Friday, May 3, 2013

Democracy Works!

We live in a representative democracy. This means that while we do not get to vote on each individual law or regulation, we elect persons to represent us in making important laws and policies. Part of the process is the need for citizens to communicate with those elected representatives and tell them how we want them to vote. Finally this communication part of the system seems to be working much better this year than it did last year for educators.

HB 57 would have forced current educators to pay an additional 2% of their salary to help reduce the unfunded liability of the retirement system that was caused by underfunding by the legislature. It would have been an unfair tax on only some citizens (school employees) but not all others. That bill was voluntarily deferred by the author of the bill after he and the retirement committee members received hundreds upon hundreds of emails from school employees asking them to vote no on the bill. You did it! Once again you stopped a bad piece of legislation because you were willing to express your concerns to your representatives.
Congratulations! Keep it up.

Your next major democratic task, should you choose to continue to do your part in our democracy is to send more emails encouraging passage of several very important bills that will be voted on by your members of the House of Representatives as early as Monday next week. These are the good education bills approved by the House Education committee last week. They are:

HB 115 by Ted James: (Reverse Trigger) Allows parents to petition to require that under performing schools in the RSD go back to management by local school boards.

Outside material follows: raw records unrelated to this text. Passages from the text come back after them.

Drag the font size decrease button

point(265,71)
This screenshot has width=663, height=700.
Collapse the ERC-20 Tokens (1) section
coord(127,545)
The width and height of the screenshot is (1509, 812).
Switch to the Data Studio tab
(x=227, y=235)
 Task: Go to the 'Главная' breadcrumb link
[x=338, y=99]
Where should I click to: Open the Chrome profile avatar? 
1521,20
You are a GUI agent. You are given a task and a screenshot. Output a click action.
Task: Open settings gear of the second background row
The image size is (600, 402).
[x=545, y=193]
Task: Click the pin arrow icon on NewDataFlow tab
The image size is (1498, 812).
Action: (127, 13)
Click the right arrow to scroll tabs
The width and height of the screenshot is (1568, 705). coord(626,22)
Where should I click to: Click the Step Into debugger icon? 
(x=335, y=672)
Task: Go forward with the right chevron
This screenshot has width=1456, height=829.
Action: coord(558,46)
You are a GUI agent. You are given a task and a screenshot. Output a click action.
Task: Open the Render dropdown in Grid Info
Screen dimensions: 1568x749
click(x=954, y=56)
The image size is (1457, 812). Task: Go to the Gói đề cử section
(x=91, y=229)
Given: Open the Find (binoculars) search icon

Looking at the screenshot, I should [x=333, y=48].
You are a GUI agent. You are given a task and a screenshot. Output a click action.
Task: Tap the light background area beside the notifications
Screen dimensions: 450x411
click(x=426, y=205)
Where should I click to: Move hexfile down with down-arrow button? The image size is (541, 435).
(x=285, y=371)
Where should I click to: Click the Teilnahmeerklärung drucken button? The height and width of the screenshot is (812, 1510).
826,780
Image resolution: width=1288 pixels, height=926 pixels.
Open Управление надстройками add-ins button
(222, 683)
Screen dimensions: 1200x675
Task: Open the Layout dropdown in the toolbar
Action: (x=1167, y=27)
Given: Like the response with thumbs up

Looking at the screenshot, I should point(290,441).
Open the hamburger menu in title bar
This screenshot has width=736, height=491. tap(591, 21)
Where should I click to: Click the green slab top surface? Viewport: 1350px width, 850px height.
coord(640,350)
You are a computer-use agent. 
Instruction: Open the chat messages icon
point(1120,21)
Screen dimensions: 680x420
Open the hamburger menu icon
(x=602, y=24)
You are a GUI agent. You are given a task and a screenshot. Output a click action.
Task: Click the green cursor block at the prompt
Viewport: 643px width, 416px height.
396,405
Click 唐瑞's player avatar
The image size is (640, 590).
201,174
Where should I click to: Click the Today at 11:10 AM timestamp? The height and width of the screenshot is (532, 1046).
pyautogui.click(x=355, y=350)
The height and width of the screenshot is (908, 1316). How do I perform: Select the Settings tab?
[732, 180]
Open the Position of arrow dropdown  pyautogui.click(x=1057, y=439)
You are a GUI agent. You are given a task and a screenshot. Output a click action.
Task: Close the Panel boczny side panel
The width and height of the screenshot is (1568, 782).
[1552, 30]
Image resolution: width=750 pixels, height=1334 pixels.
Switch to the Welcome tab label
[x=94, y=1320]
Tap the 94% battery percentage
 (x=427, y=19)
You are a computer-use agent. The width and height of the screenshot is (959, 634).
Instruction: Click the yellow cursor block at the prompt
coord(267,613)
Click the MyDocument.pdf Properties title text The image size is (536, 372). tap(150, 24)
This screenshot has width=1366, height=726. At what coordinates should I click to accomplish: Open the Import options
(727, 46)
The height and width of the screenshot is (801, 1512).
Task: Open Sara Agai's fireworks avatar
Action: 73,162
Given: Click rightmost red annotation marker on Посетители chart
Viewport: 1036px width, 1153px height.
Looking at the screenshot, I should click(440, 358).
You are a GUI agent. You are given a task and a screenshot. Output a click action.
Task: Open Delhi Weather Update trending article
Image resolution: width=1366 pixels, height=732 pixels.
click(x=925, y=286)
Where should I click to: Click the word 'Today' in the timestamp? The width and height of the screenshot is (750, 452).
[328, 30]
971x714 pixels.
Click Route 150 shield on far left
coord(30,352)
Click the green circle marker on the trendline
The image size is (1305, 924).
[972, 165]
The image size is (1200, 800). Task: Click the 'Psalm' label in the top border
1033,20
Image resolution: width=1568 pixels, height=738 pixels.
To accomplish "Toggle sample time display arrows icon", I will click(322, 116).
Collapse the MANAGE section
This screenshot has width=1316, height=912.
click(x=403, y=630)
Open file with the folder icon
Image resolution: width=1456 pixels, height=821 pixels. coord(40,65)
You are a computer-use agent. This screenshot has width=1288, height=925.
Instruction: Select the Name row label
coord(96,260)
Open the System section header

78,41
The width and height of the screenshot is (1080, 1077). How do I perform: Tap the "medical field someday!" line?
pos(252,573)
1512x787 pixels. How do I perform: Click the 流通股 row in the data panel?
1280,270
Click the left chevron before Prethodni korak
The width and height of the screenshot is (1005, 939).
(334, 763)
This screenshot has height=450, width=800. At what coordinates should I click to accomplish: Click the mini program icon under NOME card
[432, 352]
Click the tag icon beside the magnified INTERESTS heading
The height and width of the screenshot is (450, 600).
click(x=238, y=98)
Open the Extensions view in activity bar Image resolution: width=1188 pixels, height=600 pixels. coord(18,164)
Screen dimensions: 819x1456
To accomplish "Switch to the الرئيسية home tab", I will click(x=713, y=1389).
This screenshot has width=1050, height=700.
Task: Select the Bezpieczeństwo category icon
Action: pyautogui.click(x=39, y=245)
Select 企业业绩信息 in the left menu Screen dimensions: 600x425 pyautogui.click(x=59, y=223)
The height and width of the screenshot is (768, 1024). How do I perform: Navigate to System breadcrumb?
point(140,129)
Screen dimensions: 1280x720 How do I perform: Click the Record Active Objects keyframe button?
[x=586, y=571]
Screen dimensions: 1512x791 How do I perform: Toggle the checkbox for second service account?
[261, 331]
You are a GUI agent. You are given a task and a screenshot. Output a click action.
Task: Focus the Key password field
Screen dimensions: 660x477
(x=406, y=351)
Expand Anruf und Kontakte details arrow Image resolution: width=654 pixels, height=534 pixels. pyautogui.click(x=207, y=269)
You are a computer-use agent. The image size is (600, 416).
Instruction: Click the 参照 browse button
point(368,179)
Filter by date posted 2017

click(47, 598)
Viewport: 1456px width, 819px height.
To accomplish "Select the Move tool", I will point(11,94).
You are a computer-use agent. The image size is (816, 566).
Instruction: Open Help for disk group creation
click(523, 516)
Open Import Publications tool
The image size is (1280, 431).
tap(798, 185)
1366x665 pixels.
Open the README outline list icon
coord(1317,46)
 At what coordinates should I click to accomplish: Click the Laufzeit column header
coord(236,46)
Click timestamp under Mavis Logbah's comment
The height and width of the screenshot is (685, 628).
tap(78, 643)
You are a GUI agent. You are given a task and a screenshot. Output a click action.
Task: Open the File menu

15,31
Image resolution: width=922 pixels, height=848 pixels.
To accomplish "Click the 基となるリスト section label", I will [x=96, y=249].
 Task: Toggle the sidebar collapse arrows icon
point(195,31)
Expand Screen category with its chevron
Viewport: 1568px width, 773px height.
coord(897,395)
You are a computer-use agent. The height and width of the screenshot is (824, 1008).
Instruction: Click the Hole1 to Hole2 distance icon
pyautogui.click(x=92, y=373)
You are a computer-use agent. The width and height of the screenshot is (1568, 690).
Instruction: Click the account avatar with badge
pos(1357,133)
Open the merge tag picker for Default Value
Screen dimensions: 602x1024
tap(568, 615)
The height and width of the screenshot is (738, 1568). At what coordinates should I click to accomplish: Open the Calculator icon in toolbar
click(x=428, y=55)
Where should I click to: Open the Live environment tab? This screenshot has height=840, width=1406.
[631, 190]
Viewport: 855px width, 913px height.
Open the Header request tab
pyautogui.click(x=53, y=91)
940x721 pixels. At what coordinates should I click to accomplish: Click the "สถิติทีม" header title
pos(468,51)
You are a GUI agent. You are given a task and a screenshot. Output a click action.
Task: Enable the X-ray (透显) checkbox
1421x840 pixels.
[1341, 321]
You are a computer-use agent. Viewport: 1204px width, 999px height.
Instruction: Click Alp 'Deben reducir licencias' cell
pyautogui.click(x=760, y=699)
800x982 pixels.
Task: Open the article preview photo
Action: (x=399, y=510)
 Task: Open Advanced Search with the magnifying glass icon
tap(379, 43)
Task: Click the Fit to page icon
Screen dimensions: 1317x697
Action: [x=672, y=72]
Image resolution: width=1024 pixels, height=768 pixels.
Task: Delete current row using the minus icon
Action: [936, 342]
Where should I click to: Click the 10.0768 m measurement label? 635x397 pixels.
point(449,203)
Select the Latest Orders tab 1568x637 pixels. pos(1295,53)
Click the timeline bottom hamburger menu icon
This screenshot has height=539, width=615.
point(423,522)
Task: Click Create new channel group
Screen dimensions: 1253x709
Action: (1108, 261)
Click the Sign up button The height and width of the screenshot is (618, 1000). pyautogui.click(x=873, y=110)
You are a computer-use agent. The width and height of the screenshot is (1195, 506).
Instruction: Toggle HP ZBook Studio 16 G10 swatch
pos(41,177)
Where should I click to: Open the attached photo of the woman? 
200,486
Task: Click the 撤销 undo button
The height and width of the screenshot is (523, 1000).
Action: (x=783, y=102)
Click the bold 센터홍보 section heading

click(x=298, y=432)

HB 466 by Havard: Stops the implementation of the new school grading system devised by Supt. White and stays with the present system.

HB 160 by Reynolds: Delays the punitive effects of the new COMPASS evaluation system for at least one year.

Please send an email to your State Representative (Not your Senator yet) and ask that he/she votes "yes" on each of these bills. The more emails they get the better. If you are not sure who your State Representative is, just click here and you will be taken to the legislative web site where you can enter your address to pull up the names and info. on your Representative. Click on the name to get his/her email address and then send an email with your recommendation. Be sure you point out that you live in her/his district. That's all there is to it. And you will feel good that you did your part for your profession. Send the emails now!
You may click on each bill number above to read the latest version of the bill or you can look at my blog post of April 19 to get additional clarification.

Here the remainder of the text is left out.